Tissue Confirmation: Biopsy Procedures
Although imaging can raise suspicion, uterine cancer cannot be definitively diagnosed without analyzing a tissue sample under a microscope. This tissue analysis, called a biopsy, is the final step required to confirm the presence of malignant cells. The most common initial procedure for obtaining this sample is an office-based endometrial biopsy.
During an endometrial biopsy, a thin, flexible tube is inserted through the cervix into the uterine cavity, and gentle suction is applied to collect tissue from the lining. This quick procedure is often performed without anesthesia and provides enough tissue for a pathologist to make a preliminary diagnosis in many cases. However, this method is considered a blind sampling, meaning the provider cannot see exactly where the tissue is being collected, which can sometimes result in an insufficient or non-diagnostic sample.
If the office biopsy is inconclusive, or if the provider needs a better view of the uterine cavity, a more involved procedure is performed using a hysteroscope. Hysteroscopy involves inserting a small, lighted telescope through the cervix, allowing the doctor to directly visualize the entire inner lining of the uterus. This allows for a targeted biopsy of any suspicious lesions or growths observed, which is a more accurate diagnostic approach than blind sampling.

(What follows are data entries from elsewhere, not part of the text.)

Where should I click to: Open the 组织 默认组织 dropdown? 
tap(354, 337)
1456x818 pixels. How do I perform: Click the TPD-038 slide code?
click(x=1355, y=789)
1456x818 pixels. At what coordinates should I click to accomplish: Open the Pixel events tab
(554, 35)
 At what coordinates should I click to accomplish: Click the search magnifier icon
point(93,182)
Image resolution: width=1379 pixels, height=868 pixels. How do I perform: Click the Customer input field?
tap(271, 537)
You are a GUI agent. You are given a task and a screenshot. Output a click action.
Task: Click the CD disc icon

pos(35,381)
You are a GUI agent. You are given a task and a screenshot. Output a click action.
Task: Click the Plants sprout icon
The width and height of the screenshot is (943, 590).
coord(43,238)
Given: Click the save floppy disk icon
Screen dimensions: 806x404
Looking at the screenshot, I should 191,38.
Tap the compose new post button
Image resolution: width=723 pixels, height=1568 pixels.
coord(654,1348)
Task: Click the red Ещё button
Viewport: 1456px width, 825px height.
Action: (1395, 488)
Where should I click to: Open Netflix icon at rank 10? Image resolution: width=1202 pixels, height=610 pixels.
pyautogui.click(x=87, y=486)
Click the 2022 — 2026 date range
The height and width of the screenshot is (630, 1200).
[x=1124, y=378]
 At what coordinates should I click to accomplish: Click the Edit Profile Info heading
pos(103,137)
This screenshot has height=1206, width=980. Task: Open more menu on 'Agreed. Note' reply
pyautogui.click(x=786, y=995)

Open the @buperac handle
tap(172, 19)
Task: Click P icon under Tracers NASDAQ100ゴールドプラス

When the cervix needs to be slightly widened (dilated) to gain access, the procedure is combined with dilation and curettage (D&C) to collect a larger amount of tissue. In a D&C, a specialized instrument called a curette is used to gently scrape tissue from the endometrial lining for laboratory analysis. The final diagnosis relies on the pathologist, who examines the cells to confirm cancer, determine the specific type, and assign a grade indicating how quickly the cancer might grow.